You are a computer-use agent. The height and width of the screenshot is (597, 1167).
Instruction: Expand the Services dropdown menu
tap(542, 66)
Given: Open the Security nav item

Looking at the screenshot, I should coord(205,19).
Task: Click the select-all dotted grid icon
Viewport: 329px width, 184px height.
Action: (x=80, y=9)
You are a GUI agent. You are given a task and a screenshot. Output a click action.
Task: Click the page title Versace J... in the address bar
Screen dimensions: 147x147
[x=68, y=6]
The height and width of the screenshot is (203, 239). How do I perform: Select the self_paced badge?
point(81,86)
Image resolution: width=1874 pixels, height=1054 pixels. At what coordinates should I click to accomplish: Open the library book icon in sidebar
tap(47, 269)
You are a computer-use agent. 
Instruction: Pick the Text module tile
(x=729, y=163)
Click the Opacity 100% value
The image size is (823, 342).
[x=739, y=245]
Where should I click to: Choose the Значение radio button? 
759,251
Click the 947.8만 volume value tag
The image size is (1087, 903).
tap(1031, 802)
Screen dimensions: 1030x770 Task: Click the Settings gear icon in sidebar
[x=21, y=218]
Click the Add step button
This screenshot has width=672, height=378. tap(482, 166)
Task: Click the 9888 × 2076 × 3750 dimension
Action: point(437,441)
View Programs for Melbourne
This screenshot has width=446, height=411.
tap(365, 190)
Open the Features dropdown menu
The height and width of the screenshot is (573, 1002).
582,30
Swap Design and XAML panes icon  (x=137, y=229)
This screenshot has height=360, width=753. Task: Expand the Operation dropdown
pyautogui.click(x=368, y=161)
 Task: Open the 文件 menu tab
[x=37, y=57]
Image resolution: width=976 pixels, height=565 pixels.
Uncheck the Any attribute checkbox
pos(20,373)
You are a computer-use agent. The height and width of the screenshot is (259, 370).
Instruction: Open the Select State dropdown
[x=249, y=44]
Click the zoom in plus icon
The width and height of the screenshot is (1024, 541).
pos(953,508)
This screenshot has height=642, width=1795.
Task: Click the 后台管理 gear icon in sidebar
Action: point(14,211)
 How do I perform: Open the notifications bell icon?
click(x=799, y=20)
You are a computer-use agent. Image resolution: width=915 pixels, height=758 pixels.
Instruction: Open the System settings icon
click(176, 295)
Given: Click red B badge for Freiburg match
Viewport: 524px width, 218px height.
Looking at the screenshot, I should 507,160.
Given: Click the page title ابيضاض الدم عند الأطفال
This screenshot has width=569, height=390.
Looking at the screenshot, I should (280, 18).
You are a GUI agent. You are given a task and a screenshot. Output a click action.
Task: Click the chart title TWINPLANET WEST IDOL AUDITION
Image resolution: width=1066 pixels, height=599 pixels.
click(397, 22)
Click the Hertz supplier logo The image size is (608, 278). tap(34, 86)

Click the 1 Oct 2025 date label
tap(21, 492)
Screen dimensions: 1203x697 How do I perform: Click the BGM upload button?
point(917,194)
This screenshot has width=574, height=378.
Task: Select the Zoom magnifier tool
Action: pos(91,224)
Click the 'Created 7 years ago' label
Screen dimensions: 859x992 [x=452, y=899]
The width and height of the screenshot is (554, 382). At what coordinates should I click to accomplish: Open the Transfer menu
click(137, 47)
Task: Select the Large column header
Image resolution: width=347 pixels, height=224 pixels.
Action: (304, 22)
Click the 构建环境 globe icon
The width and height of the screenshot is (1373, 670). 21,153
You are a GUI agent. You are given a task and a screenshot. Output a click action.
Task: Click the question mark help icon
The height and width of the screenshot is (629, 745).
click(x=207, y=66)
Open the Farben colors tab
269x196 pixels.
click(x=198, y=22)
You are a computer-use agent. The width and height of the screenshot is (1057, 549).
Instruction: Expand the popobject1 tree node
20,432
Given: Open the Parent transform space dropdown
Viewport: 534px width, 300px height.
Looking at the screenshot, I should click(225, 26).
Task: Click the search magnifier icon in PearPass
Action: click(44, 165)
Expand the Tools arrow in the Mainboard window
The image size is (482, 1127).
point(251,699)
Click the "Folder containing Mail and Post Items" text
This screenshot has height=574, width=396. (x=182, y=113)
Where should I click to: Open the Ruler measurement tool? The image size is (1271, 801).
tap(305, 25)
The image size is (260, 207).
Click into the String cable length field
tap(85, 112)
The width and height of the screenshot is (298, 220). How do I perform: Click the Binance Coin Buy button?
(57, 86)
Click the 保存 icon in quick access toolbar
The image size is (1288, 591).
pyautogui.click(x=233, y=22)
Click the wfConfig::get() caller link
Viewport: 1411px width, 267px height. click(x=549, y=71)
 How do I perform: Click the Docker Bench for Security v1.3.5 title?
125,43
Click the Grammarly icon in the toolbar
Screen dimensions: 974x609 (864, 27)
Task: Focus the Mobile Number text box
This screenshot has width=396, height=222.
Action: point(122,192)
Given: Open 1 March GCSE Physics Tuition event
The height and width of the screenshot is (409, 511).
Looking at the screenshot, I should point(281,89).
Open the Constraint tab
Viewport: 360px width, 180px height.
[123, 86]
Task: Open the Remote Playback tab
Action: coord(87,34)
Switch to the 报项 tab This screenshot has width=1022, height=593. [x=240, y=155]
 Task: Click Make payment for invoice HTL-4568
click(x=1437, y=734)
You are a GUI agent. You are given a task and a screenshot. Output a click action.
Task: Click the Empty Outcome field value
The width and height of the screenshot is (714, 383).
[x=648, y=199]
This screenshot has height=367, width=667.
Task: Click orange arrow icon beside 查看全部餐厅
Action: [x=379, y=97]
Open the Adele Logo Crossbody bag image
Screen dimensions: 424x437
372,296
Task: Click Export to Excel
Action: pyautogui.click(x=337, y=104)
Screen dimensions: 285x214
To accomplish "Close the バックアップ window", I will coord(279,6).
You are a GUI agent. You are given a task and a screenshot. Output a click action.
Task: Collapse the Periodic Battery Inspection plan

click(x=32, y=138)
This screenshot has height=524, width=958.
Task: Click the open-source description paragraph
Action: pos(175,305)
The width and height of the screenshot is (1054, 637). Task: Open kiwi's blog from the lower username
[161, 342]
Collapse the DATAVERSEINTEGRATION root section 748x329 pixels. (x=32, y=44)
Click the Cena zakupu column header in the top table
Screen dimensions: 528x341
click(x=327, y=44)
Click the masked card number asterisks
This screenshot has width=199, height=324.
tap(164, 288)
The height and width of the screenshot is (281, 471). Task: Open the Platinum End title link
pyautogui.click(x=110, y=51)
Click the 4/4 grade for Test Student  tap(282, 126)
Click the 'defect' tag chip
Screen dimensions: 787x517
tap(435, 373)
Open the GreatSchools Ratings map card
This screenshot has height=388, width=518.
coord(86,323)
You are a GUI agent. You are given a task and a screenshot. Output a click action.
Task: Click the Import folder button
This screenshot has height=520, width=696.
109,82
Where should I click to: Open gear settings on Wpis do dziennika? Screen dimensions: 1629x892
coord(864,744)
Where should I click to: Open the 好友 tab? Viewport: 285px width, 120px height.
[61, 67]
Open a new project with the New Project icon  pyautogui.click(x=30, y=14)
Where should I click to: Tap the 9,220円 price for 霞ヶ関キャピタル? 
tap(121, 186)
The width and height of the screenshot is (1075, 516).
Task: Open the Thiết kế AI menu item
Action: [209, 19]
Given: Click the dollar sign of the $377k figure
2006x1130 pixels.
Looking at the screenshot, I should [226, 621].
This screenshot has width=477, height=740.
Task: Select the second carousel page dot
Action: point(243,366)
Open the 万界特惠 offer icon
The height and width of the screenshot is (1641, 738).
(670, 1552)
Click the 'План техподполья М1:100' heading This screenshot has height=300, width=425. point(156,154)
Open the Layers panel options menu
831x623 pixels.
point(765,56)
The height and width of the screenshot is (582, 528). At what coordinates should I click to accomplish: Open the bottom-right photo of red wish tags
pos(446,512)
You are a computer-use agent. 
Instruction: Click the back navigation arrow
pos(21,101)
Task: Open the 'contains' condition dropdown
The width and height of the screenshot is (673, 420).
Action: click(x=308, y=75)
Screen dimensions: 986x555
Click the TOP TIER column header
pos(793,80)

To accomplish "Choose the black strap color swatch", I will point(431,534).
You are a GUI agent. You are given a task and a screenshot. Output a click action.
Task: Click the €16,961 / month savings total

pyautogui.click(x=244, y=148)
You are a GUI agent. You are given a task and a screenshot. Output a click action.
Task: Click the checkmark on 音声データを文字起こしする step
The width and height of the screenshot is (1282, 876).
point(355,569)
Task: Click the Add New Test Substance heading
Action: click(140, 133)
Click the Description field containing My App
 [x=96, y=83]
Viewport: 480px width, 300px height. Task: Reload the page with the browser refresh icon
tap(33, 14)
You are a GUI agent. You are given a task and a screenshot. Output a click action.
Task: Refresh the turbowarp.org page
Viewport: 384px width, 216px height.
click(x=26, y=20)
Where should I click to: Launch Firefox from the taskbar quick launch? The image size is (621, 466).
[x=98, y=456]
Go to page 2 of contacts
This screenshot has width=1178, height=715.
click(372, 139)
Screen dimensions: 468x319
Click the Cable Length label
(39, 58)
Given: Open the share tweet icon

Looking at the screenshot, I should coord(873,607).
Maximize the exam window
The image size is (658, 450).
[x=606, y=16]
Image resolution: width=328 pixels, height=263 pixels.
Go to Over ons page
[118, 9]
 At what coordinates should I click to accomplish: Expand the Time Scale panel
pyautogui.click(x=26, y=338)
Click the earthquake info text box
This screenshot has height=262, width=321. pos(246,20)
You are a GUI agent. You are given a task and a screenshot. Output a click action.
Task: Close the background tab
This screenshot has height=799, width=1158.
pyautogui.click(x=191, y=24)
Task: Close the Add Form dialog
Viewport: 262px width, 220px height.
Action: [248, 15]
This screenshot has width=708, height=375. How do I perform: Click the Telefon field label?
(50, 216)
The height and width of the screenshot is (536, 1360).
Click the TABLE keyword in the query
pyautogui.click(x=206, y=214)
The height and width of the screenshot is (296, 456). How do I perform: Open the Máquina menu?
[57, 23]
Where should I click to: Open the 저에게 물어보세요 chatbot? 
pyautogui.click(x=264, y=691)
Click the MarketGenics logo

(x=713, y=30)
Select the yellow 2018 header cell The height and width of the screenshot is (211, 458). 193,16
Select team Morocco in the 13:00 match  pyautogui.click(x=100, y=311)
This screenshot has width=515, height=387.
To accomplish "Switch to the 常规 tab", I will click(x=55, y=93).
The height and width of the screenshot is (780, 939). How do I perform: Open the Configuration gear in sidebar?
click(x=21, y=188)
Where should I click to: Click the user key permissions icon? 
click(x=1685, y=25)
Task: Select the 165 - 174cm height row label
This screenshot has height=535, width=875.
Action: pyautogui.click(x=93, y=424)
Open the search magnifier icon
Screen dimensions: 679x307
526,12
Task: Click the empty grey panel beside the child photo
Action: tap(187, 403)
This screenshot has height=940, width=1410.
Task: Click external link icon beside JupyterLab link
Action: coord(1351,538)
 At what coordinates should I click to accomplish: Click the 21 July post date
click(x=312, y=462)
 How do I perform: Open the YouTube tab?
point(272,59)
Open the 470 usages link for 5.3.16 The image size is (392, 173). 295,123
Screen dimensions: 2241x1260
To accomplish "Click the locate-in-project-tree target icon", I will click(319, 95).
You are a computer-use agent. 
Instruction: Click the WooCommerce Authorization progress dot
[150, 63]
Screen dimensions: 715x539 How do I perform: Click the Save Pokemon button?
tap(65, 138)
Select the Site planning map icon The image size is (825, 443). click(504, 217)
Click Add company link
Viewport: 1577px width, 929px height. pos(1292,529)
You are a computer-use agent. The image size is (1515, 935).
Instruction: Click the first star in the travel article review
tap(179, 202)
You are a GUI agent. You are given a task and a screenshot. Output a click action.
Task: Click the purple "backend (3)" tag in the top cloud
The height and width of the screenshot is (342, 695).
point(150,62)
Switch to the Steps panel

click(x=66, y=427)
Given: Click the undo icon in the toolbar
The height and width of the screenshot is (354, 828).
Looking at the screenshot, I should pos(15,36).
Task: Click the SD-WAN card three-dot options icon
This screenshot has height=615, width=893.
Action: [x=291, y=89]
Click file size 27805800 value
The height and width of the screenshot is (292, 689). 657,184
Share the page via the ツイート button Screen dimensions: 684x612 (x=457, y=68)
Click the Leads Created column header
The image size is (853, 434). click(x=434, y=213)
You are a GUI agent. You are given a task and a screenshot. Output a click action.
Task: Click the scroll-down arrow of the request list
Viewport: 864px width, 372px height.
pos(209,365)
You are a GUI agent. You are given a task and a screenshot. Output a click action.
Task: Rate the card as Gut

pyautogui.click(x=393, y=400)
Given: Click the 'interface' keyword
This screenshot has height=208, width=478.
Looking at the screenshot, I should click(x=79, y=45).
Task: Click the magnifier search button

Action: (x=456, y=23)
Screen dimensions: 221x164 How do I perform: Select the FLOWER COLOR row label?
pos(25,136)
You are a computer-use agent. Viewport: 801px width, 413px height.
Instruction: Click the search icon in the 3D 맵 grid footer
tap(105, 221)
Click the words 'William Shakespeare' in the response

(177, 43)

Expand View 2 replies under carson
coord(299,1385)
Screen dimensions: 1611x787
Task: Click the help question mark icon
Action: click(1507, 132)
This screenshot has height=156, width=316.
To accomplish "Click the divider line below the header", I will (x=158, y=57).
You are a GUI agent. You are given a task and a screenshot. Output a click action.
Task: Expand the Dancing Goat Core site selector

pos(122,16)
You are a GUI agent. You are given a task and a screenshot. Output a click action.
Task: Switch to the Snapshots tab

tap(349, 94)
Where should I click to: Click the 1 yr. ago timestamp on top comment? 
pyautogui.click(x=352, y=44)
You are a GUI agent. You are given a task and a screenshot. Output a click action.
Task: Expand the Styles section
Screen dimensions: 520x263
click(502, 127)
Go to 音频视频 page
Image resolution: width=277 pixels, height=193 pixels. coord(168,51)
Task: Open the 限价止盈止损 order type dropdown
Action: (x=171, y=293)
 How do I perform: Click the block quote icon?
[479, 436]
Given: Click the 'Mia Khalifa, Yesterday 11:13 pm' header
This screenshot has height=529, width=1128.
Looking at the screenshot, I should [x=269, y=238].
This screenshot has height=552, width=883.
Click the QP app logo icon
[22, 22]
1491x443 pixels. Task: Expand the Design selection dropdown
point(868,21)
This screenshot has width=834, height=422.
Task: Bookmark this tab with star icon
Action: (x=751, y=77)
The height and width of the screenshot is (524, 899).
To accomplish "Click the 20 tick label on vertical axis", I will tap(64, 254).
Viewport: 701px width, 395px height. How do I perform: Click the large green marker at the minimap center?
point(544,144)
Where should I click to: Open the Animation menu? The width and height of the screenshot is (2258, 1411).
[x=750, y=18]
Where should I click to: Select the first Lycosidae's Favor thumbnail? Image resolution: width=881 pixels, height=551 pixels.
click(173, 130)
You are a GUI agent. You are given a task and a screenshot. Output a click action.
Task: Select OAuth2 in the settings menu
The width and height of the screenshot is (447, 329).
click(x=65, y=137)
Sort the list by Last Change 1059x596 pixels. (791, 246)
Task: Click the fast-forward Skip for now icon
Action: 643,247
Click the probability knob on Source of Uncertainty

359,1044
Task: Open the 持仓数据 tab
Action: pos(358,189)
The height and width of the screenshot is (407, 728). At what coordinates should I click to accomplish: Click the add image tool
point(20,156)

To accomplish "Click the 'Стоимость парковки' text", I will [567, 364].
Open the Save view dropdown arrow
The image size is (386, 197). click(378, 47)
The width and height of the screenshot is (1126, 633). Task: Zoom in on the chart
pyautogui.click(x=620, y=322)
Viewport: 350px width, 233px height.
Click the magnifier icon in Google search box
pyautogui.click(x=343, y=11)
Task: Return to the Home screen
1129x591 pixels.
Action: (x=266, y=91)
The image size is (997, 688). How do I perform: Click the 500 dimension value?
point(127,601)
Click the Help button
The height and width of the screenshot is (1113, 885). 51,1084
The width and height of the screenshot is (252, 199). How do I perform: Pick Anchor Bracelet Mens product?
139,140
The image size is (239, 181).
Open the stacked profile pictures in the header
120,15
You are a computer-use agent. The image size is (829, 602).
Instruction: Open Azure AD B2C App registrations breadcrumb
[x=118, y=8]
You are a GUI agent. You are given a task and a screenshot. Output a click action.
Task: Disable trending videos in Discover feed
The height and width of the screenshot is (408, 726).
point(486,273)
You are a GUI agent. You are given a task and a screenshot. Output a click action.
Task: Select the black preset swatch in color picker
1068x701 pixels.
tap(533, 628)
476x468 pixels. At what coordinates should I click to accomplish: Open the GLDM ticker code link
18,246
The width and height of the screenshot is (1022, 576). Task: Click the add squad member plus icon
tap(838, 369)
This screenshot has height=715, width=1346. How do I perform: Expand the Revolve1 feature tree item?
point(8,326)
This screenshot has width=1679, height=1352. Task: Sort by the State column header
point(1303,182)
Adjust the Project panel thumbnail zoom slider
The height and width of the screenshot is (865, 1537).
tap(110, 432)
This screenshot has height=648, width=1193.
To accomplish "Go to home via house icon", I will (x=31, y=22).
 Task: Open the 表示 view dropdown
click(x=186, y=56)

§

## AIM OF THE EXERCISE:
Give the items from the start through the line containing "Action: (x=80, y=9)", both ends included, as a Markdown table with the columns Row and Line. Leave out blank lines.

## SOLUTION FOR THIS EXERCISE:
| Row | Line |
|---|---|
| 1 | You are a computer-use agent. The height and width of the screenshot is (597, 1167). |
| 2 | Instruction: Expand the Services dropdown menu |
| 3 | tap(542, 66) |
| 4 | Given: Open the Security nav item |
| 5 | Looking at the screenshot, I should coord(205,19). |
| 6 | Task: Click the select-all dotted grid icon |
| 7 | Viewport: 329px width, 184px height. |
| 8 | Action: (x=80, y=9) |